[ 
https://issues.apache.org/jira/browse/HADOOP-14898?page=com.atlassian.jira.plugin.system.issuetabpanels:comment-tabpanel&focusedCommentId=16381264#comment-16381264
 ] 

Anu Engineer commented on HADOOP-14898:
---------------------------------------

{quote}The infra process linked through the document (INFRA-12781) wasn't clear 
to me. We create branches- this proposes a base image, {{hadoop2}}, and 
{{hadoop3}}- and that will be pushed to the ASF repo on Docker Hub?
{quote}
[~chris.douglas] Thanks for the comments. ([~elek] Please correct me I am 
saying something stupid. With the caveat that my understanding is not very deep 
on this. I will try to answer this to the best of my understanding)
 # We will have 2 base images – one for version 2 of Hadoop and one from 
version 3 of Hadoop.
 # When we deploy an image, for example, {{docker-compose pull; docker-compose 
up}} what happens is that we will pull down these base images and start 2 or 
more containers.

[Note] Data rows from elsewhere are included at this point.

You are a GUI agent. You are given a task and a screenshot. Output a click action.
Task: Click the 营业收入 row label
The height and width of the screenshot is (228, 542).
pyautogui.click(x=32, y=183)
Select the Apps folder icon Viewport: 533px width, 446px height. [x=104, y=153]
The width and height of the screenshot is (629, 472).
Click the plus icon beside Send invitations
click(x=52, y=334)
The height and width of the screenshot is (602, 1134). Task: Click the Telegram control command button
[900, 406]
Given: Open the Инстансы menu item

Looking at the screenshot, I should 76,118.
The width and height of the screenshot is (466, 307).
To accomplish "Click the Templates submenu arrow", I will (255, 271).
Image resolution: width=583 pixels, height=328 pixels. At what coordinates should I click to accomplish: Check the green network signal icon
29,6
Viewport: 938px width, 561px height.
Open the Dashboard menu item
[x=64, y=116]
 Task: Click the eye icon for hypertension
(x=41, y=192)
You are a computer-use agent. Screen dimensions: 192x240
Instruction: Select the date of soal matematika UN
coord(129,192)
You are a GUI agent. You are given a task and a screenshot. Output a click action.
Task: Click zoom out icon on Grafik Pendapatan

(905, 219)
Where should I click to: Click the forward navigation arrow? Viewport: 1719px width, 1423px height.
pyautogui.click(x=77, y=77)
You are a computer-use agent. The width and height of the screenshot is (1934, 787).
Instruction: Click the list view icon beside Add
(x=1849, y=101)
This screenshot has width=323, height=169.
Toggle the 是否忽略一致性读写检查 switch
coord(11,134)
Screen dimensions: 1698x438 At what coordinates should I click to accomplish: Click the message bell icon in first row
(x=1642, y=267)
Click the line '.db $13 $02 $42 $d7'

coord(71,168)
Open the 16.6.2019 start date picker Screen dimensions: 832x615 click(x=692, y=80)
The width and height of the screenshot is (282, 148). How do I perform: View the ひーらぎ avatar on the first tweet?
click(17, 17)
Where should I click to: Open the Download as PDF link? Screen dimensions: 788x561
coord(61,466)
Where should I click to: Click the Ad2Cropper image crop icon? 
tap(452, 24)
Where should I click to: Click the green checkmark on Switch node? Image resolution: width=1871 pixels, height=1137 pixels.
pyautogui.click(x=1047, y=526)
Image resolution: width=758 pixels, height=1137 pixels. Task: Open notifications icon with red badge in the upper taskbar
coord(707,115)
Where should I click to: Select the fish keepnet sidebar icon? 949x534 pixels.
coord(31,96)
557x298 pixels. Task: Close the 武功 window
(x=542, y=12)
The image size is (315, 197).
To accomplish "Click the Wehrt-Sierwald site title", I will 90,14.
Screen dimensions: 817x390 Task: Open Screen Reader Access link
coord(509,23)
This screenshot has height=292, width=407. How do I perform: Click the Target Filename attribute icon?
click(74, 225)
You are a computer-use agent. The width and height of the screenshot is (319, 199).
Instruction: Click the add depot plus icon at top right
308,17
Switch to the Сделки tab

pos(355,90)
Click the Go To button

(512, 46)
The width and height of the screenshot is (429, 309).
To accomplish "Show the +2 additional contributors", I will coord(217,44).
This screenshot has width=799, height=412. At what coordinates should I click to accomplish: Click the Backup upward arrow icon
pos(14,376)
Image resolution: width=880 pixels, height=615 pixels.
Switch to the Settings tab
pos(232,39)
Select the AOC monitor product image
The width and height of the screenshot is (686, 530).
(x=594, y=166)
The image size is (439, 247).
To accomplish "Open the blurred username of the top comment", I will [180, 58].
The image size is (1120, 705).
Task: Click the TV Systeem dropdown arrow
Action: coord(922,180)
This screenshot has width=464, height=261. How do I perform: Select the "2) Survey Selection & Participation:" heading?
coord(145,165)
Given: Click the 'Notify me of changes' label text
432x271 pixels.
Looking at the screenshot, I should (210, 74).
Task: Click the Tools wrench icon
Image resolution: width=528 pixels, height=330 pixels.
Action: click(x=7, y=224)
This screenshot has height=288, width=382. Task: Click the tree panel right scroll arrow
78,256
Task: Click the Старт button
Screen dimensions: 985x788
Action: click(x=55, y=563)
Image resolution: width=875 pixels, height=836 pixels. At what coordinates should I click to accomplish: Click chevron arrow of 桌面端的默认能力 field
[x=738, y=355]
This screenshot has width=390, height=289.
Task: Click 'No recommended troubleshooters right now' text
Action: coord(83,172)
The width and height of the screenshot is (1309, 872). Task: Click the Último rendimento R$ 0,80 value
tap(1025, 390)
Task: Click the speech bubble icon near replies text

One or more Namenode and a set of data nodes.
 # docker-compose command will work directly against the docker-hub. When we 
release a new version of Hadoop, we will create the corresponding base images – 
I asked [~elek] in a private conversation if we need one image per release and 
we thought we don't need it for now, since the base images are very similar for 
each release, so we don't expect to see much change between the images – hence 
one base image for Hadoop 2 and another one for Hadoop 3.
 # In the release tarball, we will ship the base image or leave a pointer to 
the new base image – so that PMC can try this out and approve it. One major 
win, at least in my mind is that more developers(PMC members will be willing to 
try out these applications, hence it is a single command to launch a docker 
based Hadoop Cluster).
 # Once the release is signed off, we will push those base images to DockerHub. 
The dockerHub account credentials are something that INFRA owns, so will have 
to file a ticket to update these images, since we are going to use Apache 
DockerHub Account. I am told many other Apache projects follow this process.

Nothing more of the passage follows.